[Screenshot and document pointing data]
* * *
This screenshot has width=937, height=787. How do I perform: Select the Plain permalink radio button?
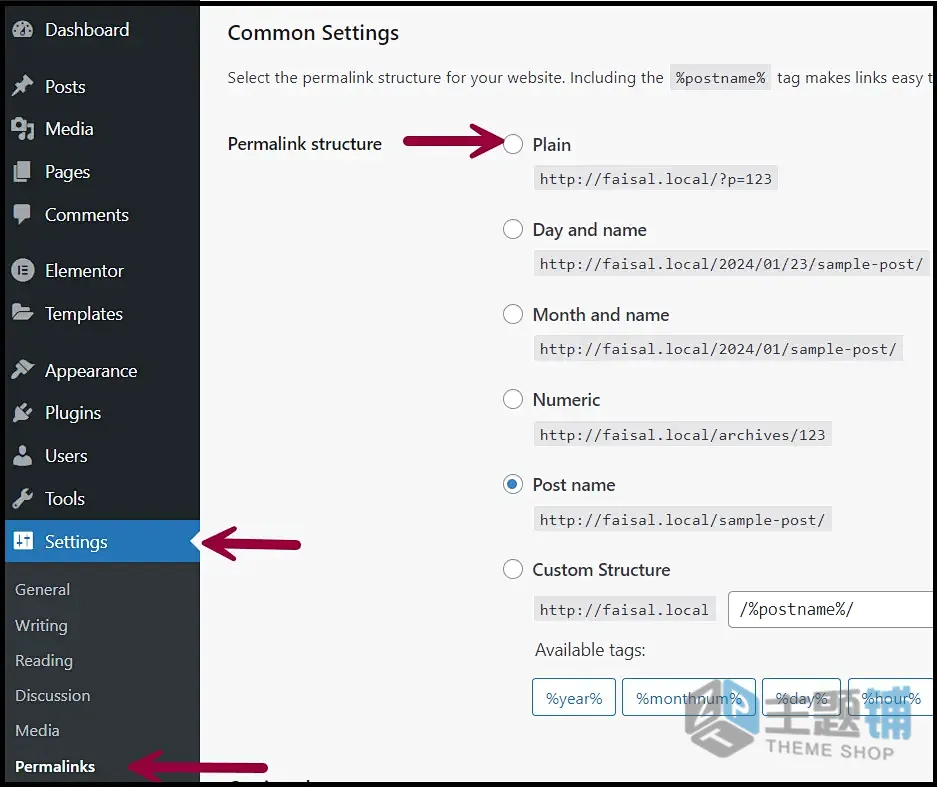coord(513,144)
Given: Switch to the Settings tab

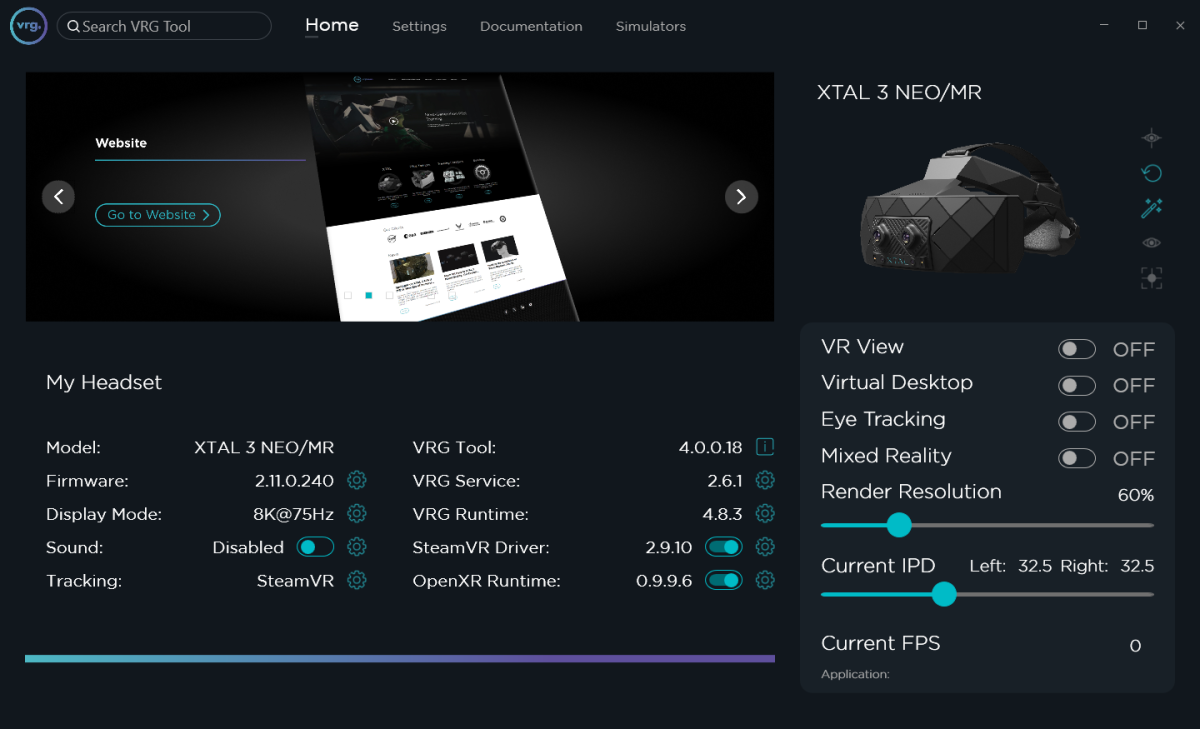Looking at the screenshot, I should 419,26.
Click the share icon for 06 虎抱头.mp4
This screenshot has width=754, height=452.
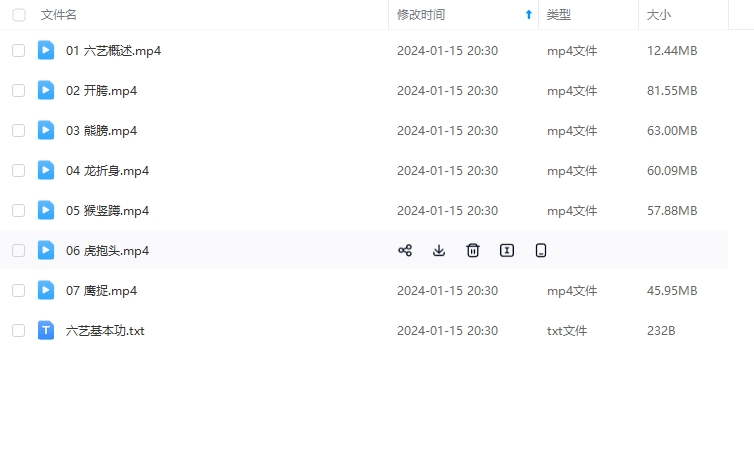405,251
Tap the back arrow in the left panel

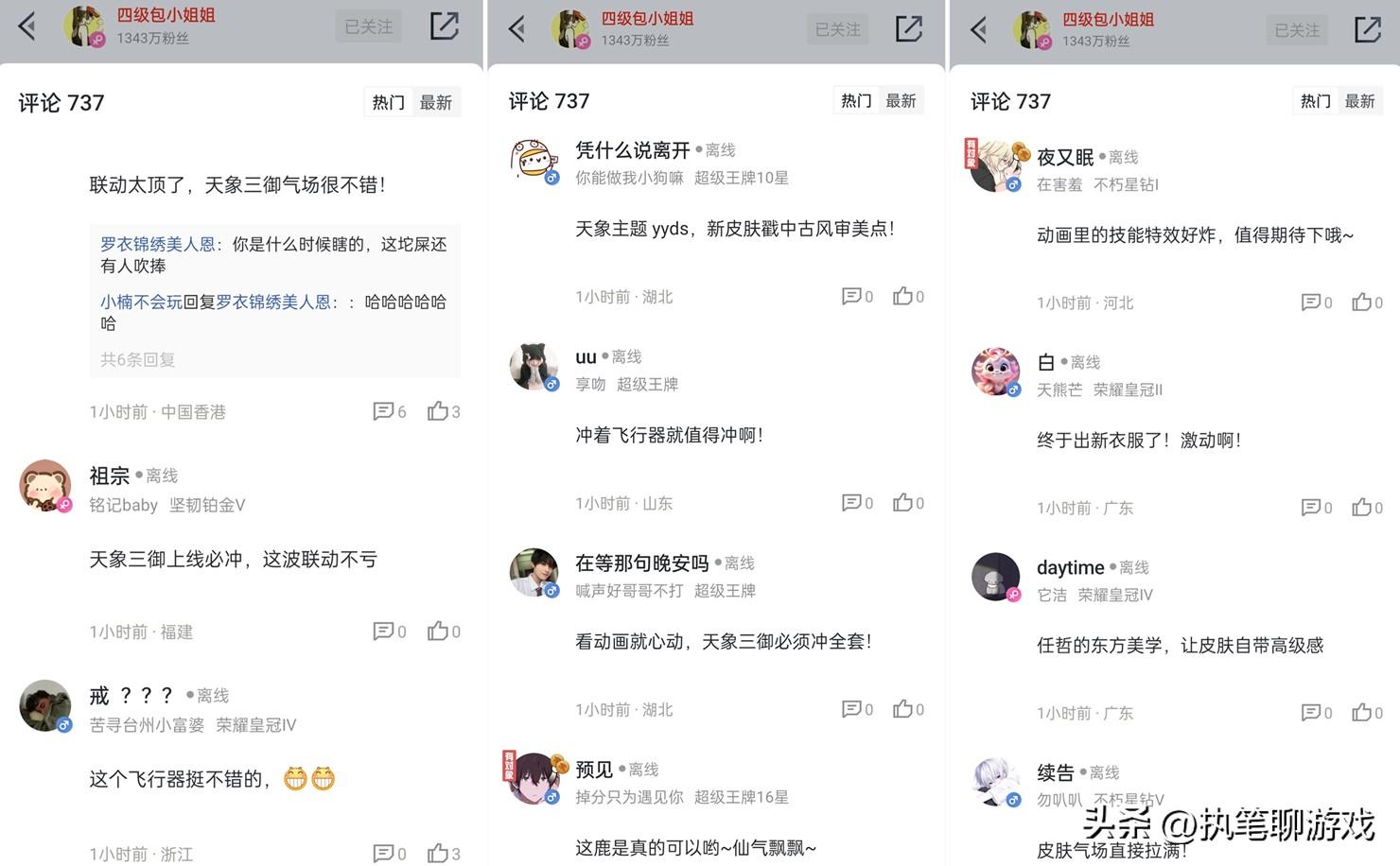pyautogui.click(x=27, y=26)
* * *
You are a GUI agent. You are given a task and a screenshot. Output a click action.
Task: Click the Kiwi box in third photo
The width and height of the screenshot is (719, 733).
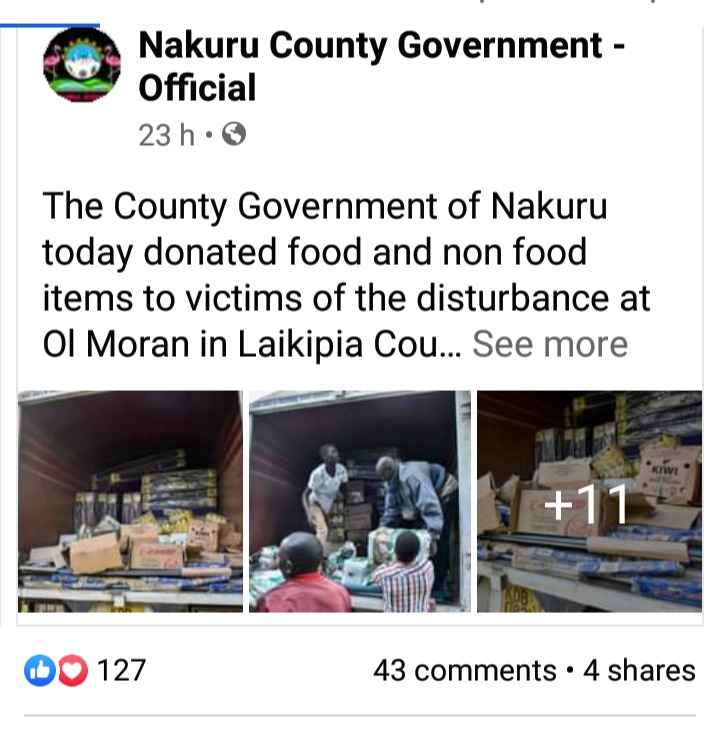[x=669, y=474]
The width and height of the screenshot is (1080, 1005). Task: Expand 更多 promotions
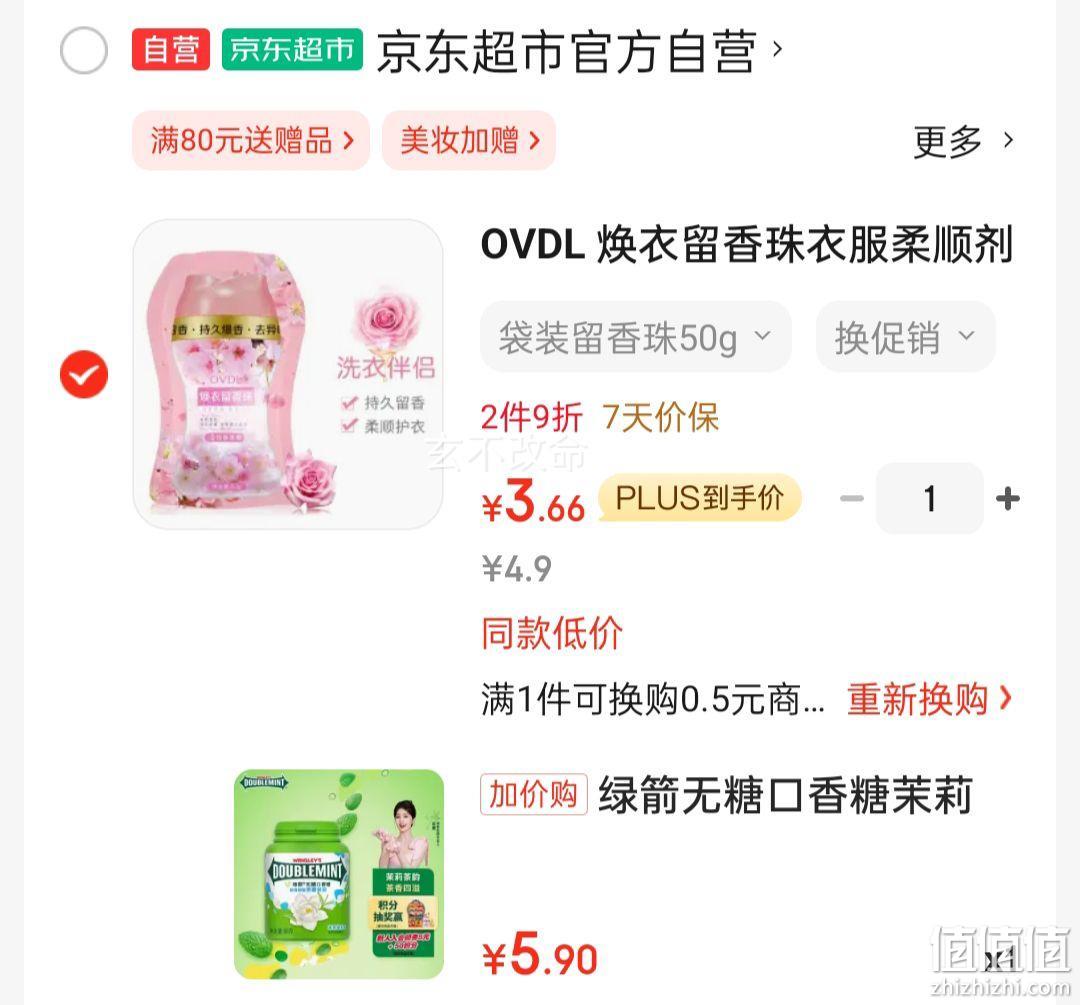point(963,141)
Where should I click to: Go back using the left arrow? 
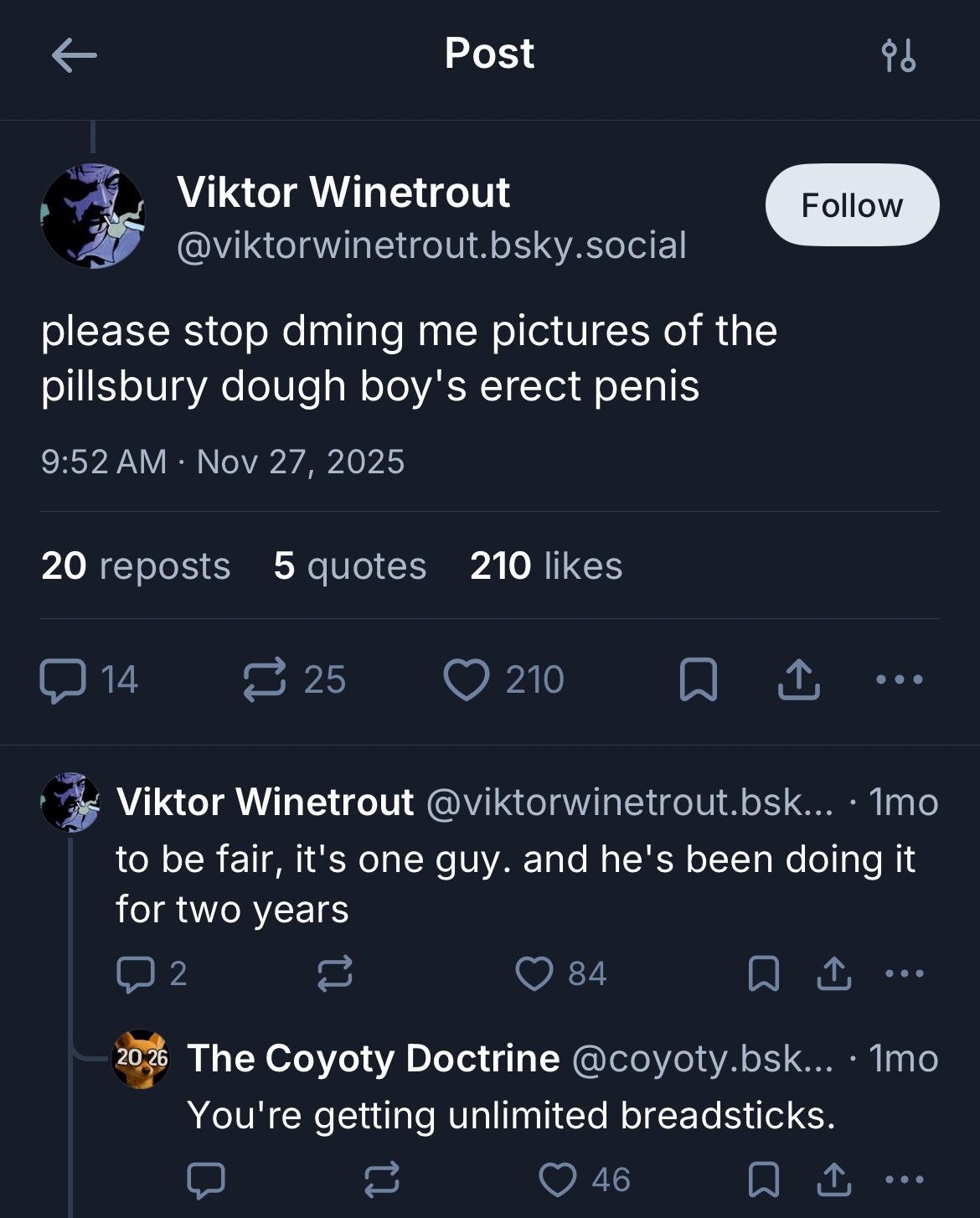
* * *
Rescale the entries from the line with "Click the share icon for 06 虎抱头.mp4" up to and including the line with "pyautogui.click(x=27, y=26)". Write out every one of those lines in full, with each coordinate in the answers multiplied by 2 and rounded to a whole number, halves rounded up, and leave the pictures out.

Click the share icon for 06 虎抱头.mp4
This screenshot has width=754, height=452.
810,502
Tap the back arrow in the left panel

pyautogui.click(x=54, y=52)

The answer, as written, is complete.